Moving isn’t easy. Standing still in God’s plan though is never an option. To stand still or try and avoid movement is to become stale and we will eventually dieTo grow is to change, and to become perfect is to have changed often.”

 

Some changes are easier to deal with than others. And this Sunday will be hard for the Kirkby congregation and I want to thank them for their devotion and energy over the last few years which haven’t been easy for them. 




What has been the message of our holy place? And any holy place? Well, when people came in to Kirkby chapel, they came in under the words “Ebenezer 1880.”


Remember when Israel defeated the Philistines, Samuel built a monument in the place it happened. He called it Ebenezer, “stone of help”. Those who built any chapel, like Samuel, built it because they wanted people to remember God’s very present help in trouble. As the hymn said  “here I raise my Ebenezer, hither by thy help I’ve come.” A chapel can be a sign of the reliable help of God.
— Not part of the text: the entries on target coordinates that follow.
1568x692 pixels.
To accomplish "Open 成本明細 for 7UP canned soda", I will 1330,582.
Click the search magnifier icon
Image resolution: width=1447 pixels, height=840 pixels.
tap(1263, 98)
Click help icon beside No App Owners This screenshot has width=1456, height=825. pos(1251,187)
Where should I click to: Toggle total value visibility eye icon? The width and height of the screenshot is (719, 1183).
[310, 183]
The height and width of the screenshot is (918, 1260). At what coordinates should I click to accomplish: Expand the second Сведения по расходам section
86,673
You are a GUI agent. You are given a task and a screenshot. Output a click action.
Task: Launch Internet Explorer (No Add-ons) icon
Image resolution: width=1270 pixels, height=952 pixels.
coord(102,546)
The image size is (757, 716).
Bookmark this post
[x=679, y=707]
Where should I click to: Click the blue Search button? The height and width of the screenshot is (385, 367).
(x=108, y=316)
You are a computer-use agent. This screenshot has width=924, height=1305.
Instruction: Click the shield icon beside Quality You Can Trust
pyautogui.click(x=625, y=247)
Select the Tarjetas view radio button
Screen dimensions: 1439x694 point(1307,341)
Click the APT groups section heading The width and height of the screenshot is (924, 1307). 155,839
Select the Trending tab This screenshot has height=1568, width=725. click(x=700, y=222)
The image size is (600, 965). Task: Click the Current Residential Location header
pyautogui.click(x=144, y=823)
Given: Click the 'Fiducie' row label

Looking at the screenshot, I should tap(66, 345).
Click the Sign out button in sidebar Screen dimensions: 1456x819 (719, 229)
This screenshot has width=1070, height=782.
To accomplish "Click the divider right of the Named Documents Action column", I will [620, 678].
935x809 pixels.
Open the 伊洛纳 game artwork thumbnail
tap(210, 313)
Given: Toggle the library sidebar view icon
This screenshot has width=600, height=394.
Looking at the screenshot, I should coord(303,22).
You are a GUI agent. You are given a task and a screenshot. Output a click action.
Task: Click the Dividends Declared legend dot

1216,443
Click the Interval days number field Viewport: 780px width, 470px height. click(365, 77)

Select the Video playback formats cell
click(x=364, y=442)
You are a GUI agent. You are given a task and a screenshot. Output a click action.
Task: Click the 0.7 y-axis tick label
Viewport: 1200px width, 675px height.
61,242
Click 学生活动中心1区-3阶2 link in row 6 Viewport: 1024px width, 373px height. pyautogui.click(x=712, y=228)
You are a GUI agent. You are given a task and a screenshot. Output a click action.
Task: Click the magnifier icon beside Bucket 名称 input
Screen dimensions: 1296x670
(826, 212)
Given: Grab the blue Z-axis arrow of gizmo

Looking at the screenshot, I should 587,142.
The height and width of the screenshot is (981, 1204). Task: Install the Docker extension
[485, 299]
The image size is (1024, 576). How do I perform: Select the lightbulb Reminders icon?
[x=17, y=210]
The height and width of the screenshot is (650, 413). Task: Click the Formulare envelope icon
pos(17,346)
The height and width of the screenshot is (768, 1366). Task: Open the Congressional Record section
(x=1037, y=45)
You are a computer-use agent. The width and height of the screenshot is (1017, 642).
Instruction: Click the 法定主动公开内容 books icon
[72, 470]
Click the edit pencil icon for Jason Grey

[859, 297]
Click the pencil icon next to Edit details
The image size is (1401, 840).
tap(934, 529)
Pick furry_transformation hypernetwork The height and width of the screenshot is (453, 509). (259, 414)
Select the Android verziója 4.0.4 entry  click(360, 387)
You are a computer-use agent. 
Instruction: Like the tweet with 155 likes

Not the only sign but a reminder as people pass that God is about. I find it sad that when a church closes, people who don’t come tell me it is so sad and we should have done more to keep it open. They never came! We all have a church or chapel we want there but today keeping things there needs commitment. There was an event close to my smallest church the other month. I was told “we must keep the chapel open.” I told those who said this I needed them to start coming to it then. 

 

The help Ebenezer states is there is seen most clearly in Jesus, so those coming into Kirkby chapel will have been reminded of this in these words in front of the chapel on the wall: “Great is our God, Jesus Christ is Lord.” That Jesus has been shared faithfully is a cause for rejoicing and celebration. We are called to plant seeds and we might never see how faith growed in those we taught. I bet there are many memories of Sunday School of old shared on Sunday! 


I, being the minister of the church at Kirkby, so wanted to be there on Sunday to lead the services, but that is not to be. I will be thinking of everyone. It will be hard not to be with them. Devastating, actually.


I pray my good people at Kirkby Malzeard, like any other little Methodist society that is challenged about its future, find new life having decided bravely to let go. The church after all is not a building but the living moving, vibrant people of God. I’m thinking about other places I’ve served which have since closed. Millbrook and Tame Valley in my first appointment, Whissendine and Somerby from my second, Auckland Park from my third, Ashington in my fourth, and Tydd St Giles in my sixth. All the churches I served in Hastings, my fifth appointment are still going, two have moved from rickety unsustainable church buildings into community centres but they still meet every week. 


With Kirkby, who knows, we might grow again doing church in a new way. I do not believe God has finished with us yet… so when people ask me how many churches do I have, I shall still answer eight as while I might soon only have seven buildings, I still have eight communities - it’s important to say that. 


The society at Kirkby Malzeard moves on. This is not the end. On December 11 we shall hold a carol service in the afternoon at the mechanics institute in the village and then from January, there will be a Methodist service on the last Sunday of the month at St Andrew’s C of E. We are grateful to the Rev Ian Kitchen and the PCC for their kind ecumenical welcome. We also hope to meet together as a church for fellowship when we can. On behalf of the local congregation in Kirkby I ask, please pray for us. 

 

In the words of Dag Hammarskjold: For all that has been — Thanks. For all that shall be — Yes.”